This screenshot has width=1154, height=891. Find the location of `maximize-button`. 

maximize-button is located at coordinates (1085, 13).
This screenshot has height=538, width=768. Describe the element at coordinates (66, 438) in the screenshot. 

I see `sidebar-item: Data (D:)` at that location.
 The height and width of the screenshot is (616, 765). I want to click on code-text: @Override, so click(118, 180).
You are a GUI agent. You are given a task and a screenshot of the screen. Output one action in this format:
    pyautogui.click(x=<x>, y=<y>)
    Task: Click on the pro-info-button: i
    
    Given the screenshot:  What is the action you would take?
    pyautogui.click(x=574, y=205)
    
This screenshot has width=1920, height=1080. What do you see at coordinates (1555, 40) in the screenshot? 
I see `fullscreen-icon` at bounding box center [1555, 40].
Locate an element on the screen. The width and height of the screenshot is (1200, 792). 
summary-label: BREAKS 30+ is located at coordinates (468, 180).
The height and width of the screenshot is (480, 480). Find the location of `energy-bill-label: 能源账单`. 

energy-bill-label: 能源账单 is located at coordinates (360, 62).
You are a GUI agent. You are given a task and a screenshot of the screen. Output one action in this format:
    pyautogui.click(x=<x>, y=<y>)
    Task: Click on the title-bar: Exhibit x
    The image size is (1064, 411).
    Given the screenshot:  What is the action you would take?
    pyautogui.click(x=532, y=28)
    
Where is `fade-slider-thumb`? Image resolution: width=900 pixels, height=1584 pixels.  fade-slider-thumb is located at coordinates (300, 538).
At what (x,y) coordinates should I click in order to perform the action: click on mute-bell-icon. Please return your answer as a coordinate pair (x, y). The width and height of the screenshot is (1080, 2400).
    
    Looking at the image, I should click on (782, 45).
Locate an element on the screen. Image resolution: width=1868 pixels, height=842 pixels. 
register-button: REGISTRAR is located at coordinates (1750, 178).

——

→ Action item
Starting at the first of the entries and ending at the line containing "maximize-button is located", rewrite the lines with "location" changed to "position" and nothing else altered.

→ Answer to this exercise
This screenshot has width=1154, height=891. Find the position of `maximize-button`. 

maximize-button is located at coordinates (1085, 13).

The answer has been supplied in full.